Nel 2009 è uscito il suo primo romanzo, Una pelle bellissima.
Carlo è in ritardo come al solito. Allungo una mano verso il mio cuba libre e lo finisco in una sorsata, poi faccio cenno alla bagnina di portarmene un altro. Lei fa finta di non vedermi ma io insisto fino a quando non si arrende e, pur di essere lasciata in pace, va a chiamare il cameriere.
Se non fosse carina non credo che la indispettirei così tanto, ma il fatto che io la trovi attraente ha un peso che non posso ignorare. Una volta ci ho anche provato, ma mi ha dato un sonoro due di picche. Penso stia con uno che insegna fitness: uno sfigato terribile.
Il cameriere si avvicina con un mezzo sorriso e raccoglie il bicchiere vuoto che ho abbandonato per terra. Gli dico di portarmi un altro cuba libre e lui sculetta verso il bar. Credo che il cameriere sia frocio.
Carlo è il mio migliore amico, ma questa sua incapacità di essere puntuale mi fa venire voglia di cancellarlo dalla mia rubrica. Del resto è anche vero che ci conosciamo dai tempi del liceo e che in parte è merito suo se oggi sono quello che sono: se lui non fosse stato una spalla tanto perfetta, io probabilmente sarei finito a fare il ragioniere. Invece me la godo. Anzi, me la godo proprio di brutto, se è per questo.

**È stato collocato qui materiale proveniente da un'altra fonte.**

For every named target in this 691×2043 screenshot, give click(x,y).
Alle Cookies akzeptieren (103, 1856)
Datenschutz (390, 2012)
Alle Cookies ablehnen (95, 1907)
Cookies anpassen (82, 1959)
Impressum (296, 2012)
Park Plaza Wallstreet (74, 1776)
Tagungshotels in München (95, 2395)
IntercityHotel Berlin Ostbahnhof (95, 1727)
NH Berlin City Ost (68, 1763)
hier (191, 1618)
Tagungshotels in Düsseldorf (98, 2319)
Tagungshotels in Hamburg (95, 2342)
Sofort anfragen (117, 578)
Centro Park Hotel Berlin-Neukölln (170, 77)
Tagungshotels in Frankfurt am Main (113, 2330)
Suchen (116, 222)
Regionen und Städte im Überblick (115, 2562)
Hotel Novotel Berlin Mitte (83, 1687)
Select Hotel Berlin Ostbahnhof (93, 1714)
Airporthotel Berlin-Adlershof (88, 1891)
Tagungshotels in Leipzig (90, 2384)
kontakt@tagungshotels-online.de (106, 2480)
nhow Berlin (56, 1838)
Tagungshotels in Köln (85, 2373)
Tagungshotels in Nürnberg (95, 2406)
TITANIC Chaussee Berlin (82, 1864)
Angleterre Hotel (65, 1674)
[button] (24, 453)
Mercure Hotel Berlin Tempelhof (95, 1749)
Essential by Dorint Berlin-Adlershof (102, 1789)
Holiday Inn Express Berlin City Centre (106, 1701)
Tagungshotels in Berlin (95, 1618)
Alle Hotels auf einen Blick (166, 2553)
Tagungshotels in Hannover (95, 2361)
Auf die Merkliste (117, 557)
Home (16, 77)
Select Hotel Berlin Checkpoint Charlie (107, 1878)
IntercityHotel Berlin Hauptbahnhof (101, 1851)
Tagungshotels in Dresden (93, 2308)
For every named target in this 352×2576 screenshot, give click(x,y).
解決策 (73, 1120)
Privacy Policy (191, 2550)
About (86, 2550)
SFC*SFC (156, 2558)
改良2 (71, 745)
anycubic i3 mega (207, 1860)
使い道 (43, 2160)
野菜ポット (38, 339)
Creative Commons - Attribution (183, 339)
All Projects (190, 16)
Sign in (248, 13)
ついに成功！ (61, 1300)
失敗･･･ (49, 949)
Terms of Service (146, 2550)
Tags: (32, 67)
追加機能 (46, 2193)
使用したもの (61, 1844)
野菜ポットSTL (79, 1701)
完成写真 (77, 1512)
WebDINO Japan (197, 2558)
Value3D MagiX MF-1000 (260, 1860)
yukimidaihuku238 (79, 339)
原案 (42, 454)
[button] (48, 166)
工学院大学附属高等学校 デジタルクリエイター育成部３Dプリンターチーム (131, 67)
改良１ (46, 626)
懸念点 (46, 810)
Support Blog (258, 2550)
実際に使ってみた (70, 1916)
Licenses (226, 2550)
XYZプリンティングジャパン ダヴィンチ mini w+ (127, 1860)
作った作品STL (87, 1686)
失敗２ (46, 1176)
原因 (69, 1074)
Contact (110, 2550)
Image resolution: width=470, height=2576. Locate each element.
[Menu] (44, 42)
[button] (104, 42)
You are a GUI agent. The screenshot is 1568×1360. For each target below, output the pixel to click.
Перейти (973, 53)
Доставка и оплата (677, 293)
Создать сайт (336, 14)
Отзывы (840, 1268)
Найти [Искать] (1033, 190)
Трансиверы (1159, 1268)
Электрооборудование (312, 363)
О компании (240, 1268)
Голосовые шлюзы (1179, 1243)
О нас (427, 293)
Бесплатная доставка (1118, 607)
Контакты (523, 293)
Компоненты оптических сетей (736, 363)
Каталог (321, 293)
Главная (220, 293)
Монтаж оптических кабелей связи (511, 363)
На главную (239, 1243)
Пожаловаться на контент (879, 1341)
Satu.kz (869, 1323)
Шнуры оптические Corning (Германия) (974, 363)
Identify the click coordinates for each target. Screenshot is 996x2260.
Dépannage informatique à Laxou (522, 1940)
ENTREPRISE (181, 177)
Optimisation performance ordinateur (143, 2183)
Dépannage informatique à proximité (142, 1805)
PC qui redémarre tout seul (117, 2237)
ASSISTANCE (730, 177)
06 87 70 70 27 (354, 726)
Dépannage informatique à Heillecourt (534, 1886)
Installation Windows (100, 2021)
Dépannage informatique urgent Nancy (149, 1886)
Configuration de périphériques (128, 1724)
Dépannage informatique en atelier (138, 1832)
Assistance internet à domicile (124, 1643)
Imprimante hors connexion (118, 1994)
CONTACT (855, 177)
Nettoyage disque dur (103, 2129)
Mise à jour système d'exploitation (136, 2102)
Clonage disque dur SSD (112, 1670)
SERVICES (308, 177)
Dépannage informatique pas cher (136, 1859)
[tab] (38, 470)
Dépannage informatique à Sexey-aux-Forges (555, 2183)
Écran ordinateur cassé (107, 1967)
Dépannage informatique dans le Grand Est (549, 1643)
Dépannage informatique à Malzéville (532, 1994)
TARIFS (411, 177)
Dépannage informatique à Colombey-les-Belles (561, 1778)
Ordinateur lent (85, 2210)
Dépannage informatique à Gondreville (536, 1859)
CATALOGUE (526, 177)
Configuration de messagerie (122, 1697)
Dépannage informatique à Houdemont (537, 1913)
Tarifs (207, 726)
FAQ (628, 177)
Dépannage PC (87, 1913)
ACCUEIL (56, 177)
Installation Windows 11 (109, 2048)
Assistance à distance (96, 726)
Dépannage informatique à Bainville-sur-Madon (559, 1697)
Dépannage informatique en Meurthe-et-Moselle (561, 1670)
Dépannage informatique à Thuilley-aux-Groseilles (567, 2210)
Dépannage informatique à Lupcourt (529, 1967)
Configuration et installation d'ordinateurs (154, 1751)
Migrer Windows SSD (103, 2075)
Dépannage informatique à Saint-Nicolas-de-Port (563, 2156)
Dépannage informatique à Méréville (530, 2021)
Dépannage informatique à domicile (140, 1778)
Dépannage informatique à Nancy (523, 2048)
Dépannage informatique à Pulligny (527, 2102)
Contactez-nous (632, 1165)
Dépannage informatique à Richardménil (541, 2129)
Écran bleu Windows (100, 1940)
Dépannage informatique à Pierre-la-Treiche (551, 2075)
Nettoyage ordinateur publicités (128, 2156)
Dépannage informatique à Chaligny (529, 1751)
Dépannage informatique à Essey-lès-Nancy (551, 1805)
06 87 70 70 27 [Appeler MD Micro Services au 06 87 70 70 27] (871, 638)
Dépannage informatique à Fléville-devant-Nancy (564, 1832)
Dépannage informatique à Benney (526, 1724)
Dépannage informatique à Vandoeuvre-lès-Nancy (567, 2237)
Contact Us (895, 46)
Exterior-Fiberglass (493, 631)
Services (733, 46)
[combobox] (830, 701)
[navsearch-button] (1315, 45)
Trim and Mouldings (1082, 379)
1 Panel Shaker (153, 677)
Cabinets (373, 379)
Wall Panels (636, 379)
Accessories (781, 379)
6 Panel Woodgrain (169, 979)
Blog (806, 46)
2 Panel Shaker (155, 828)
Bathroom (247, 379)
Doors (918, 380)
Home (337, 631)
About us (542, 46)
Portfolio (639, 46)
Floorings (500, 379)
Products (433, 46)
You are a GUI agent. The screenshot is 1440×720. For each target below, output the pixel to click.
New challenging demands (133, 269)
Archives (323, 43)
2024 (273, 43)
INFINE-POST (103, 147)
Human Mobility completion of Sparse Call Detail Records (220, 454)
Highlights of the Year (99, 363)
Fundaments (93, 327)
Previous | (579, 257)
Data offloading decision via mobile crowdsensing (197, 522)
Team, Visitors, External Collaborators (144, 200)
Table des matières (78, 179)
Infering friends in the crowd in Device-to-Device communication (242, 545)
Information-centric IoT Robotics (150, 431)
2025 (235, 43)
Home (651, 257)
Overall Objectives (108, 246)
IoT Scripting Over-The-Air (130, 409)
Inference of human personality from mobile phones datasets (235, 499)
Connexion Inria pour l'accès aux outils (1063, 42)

Con la coda dell’occhio vedo arrivare Carlo che cammina svelto e gronda sudore. Mi si ferma accanto e si asciuga la fronte con un fazzoletto: «Scusa bello. Una giornata tremenda» dice a mo’ di saluto.
«Sai quanto mi irriti aspettare come un coglione. Nemmeno fossi una bella figa, cazzo» sibilo tutto d’un fiato aggrottando la fronte.
«Il capo mi ha chiamato all’ultimo momento. È successo un casino. Il panico. Veramente il panico è dire poco…»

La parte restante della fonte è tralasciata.